L'hiver de 1840 à 1841 fut signalé par un grand désastre; on n'a point encore oublié la destruction et les ravages que les eaux débordées du Rhône et de la Saône portèrent au milieu de la population désolée de notre industrieuse ville de Lyon. Le gouvernement, la France entière, la charité publique et la charité privée, émus au récit de tant de misères et de deuil, rivalisèrent d'efforts et de sacrifices pour leur venir en aide. Mme Récamier s'attendrit sur sa ville natale, et voulut contribuer pour sa part au soulagement de tant d'infortunes. Dans cette intention, elle organisa une soirée par souscription au profit des inondés. Elle avait le don d'exciter le zèle de ses amis; d'ailleurs, les généreuses pensées sont contagieuses. Sitôt que le projet de Mme Récamier fut connu, il fut adopté avec empressement par toutes les personnes qui l'entouraient: on se disputait l'honneur de placer les billets. Le prix, d'abord fixé à vingt francs par personne, fut presque toujours dépassé; c'était une émulation de charité et de curiosité, très-amusante et très-profitable aux inondés. En moins de dix jours 4,390 francs étaient recueillis.
La société russe, nombreuse à Paris cet hiver-là, contribua pour une large part à la bonne oeuvre de Mme Récamier. Un homme excellent, d'un esprit supérieur et de l'âme la plus haute, dont j'ai plaisir à inscrire ici le nom, M. de Tourguénieff était le placeur des billets pour les Russes.
Il rendait ainsi compte de sa mission:
«Ce 4 février 1841.
«J'ai reçu trente-huit billets: voici 1,140 francs. Les trois billets de Mme la comtesse de Kisseleff et les trois de la comtesse de Nesselrode, pour lesquels je n'ai pas encore reçu l'argent, y sont compris. On m'en demande encore, je n'en ai plus. Si vous pouviez m'en envoyer un, vous obligeriez toute une famille.
«TOURGUÉNIEFF.»
Lady Byron, de passade à Paris, paya cent francs le billet qu'elle sollicita avec instance; elle n'en profita point, au moins pour assister à la soirée, mais elle s'en fit un titre pour être reçue à l'Abbaye. Mme Récamier, qu'elle vint voir deux fois, trouva un très-vif intérêt dans la conversation de cette personne, à laquelle un lien malheureux avec un poëte de génie avait valu une célébrité importune.

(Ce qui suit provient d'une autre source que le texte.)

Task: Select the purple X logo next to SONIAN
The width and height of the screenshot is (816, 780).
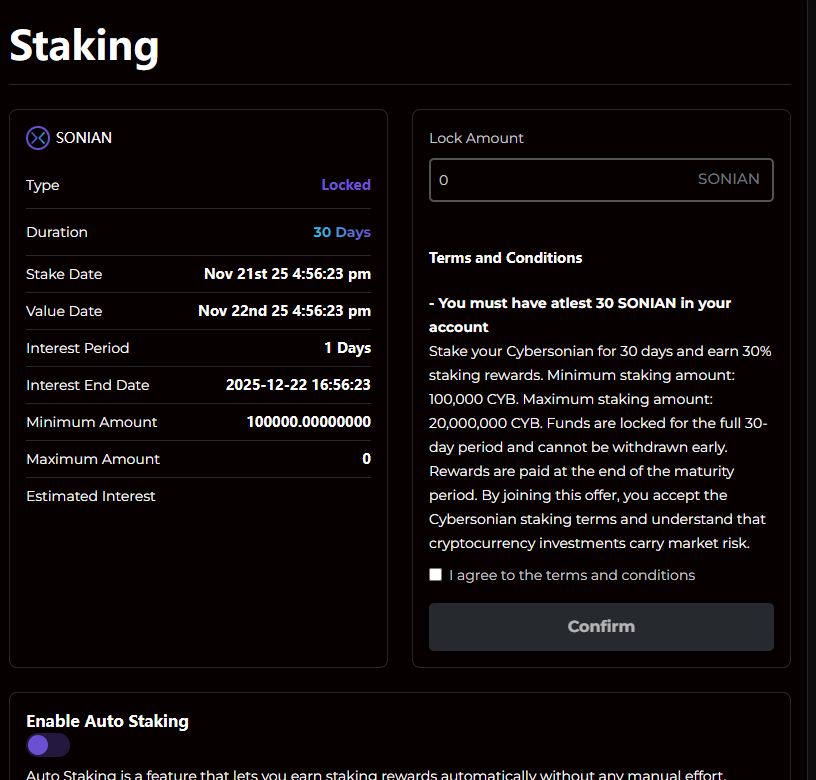Action: click(x=38, y=138)
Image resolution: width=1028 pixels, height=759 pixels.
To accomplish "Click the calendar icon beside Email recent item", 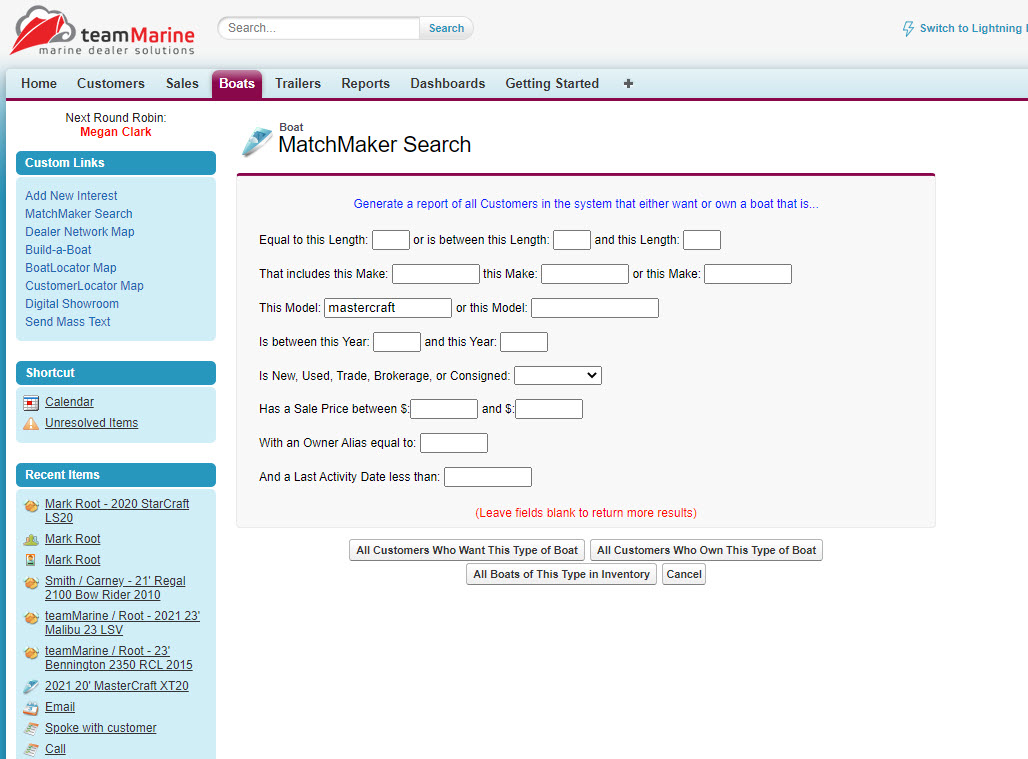I will (x=31, y=707).
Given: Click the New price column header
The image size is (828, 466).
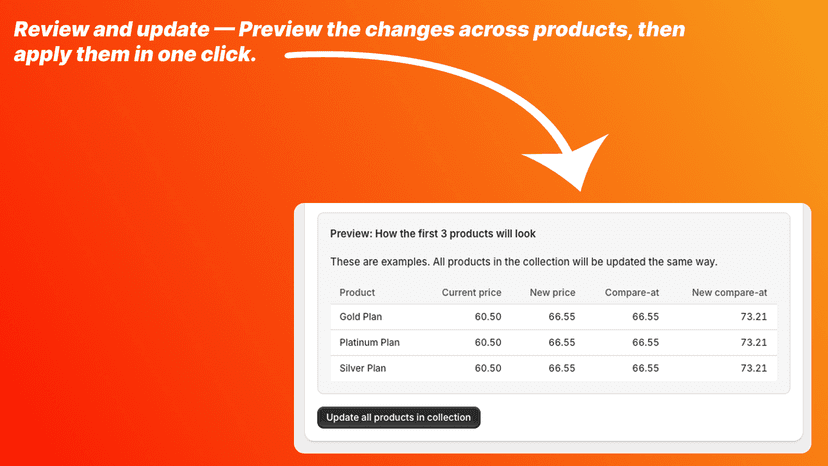Looking at the screenshot, I should click(552, 293).
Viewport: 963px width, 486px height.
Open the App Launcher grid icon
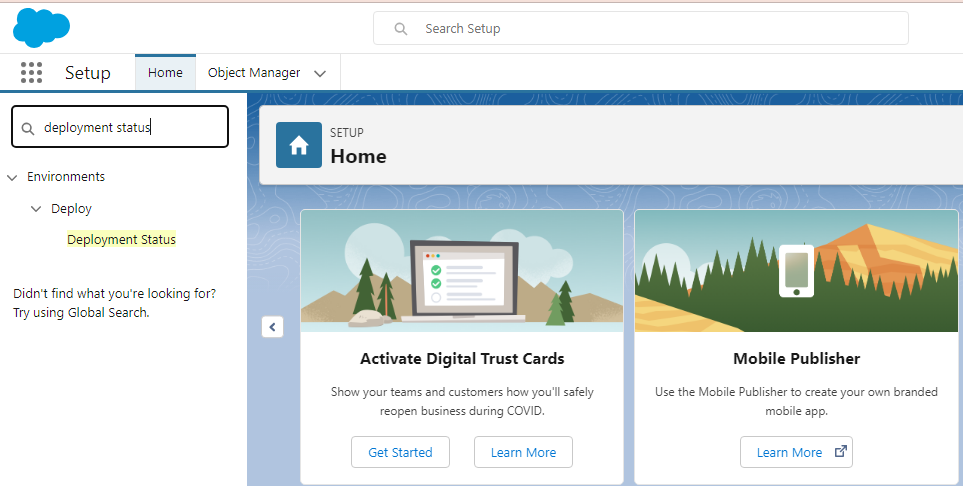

La société française ne mettait pas moins de vivacité dans son empressement, et les amis intimes de Mme Récamier, heureux de s'associer à sa charitable pensée, se distribuèrent les rôles, pour assurer le succès d'une soirée dont ils voulaient tous être solidaires. Le duc de Noailles se chargea de la partie des rafraîchissements, et envoya son maître d'hôtel et ses gens pour en ordonner le service. Le marquis de Vérac fournit les voitures et les domestiques qui devaient être mis à la disposition des artistes. Il écrivait à Mme Lenormant:
«Jeudi soir, 4 février.
«Vous pouvez assurer à madame votre tante que les voitures et les domestiques seront à sept heures précises chez M. Lablache, pour aller ensuite (ce qui d'après M. le maréchal Soult veut dire simultanément) chez M. Rubini et Mlle Leroy.